(PASSAGE PROVIDED)
Session Summary

Global economy is seeing a multispeed recovery, led by the developed nations and China.

Headwinds to growth remain elevated.

These include the emergence of new Covid variants, delays in vaccine deployments, rebalancing of China’s economy and normalisation of interest rates. Nonetheless, recovery would be supported by the release of pent-up demand and a new capex cycle.

A shorter and more volatile cycle.

The swift rebound was observed across markets, including equity and property. Concerns on asset bubbles persist driven by low yields and strong earnings.

Domestically in Malaysia, growth trajectory is conditional on the framing of the new narrative.

Relative to the Global Financial Crisis (10% of GDP), less stimulus is deployed in the current crisis (6% of GDP), amid a narrow fiscal pace. Restructuring of fiscal expenditure and revenue (e.g., broaden tax base) is vital.

Tactical asset allocation from the perspective of different horizons.

Barbell investment strategy implemented in the medium-term. Value stocks benefit from positive vaccine developments and physical proximity, while growth stocks benefit from concerns on Delta variant, social distancing measures and the rise of virtual world. This strategy works well as the path to reopening is not straight.

Remain vigilant by focusing on quality stocks.

These include firms with solid underlying fundamentals, high profitability, manageable debt and consistent earnings. Quality stocks are trading at the cheapest level in two decades, registering as amongst the best performing factors this year.

Shift towards a hybrid asset allocation model.

60/40 asset allocation formula is forecasted to generate 3.5% return, lower than the 10% return in the past four decades. Given the prolonged low yield environment, a hybrid asset allocation model is recommended, encompassing of fixed income with equity-like returns.

Investors need to be opportunistic and diversify risk against policy headwinds in China.

Chinese government’s fixed income offers good risk-adjusted returns.

Given the yield differential with developed markets, stable currency and low allocations by global investors, Chinese government bond is an attractive asset class for diversification. Bullish on China in the long term, as the nation continues to develop its capital market and as its economy expands further.

Investing in China is not optional, need to diversify and manage regulatory risks as the economy still provides big potential.

Common prosperity is a long-term development goal, that focuses on the new economy. More regulations are expected in the areas of housing, transportation and education that impact middle-income class. There is still opportunity in a disciplined allocation to China and we need to identify factors that drive alpha.

Alternative data is an integral input for investment decisions in China.

China has an abundance of high-conviction and valuable alternative data (e.g., credit cards, job posting, social networks), with strong predictive power and granularity, as opposed to what is available in the US.
(End PASSAGE PROVIDED)
(DATA LISTING)
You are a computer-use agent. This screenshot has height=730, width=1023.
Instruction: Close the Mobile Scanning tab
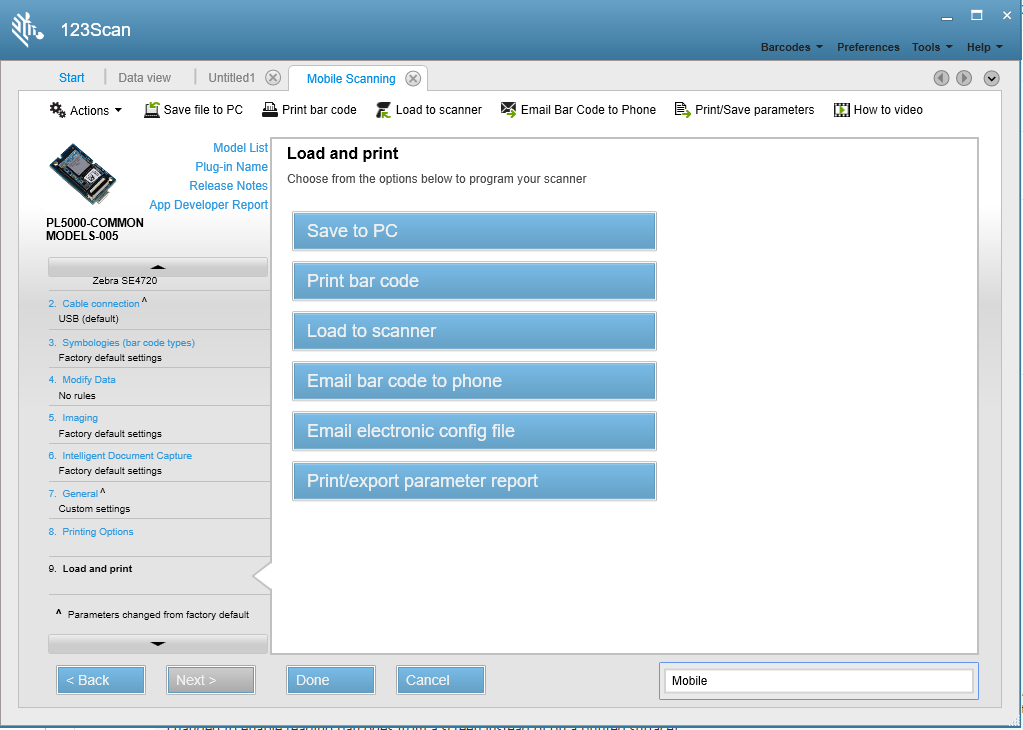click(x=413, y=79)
(End DATA LISTING)
(DATA LISTING)
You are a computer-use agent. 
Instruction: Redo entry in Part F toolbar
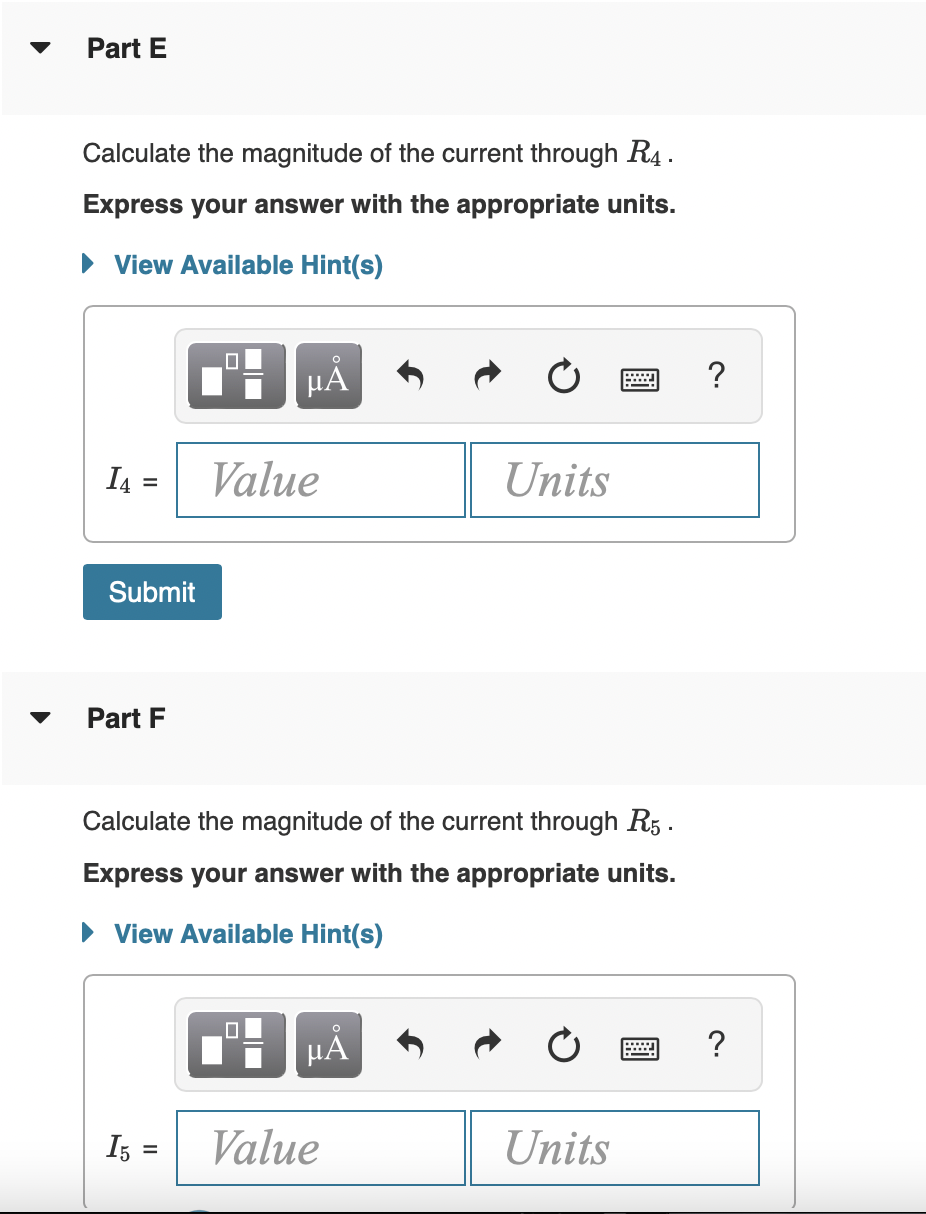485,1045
(End DATA LISTING)
(DATA LISTING)
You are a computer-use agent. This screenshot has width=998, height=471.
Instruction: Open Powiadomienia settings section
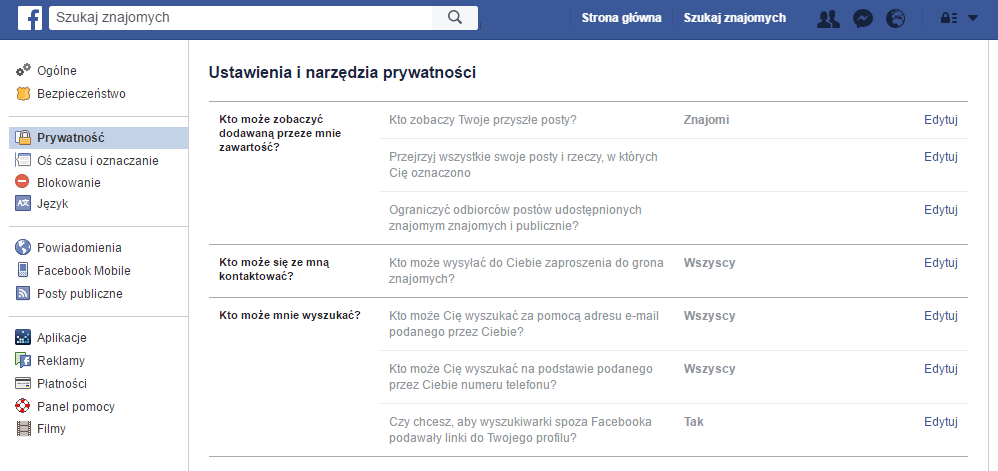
(End DATA LISTING)
**REQUIREMENT**
According to the session summary, what headwinds to growth remain elevated? The rows are drawn from a different source than the session summary.

**RESULT OF THE TASK**
- Emergence of new Covid variants
- Delays in vaccine deployments
- Rebalancing of China's economy
- Normalisation of interest rates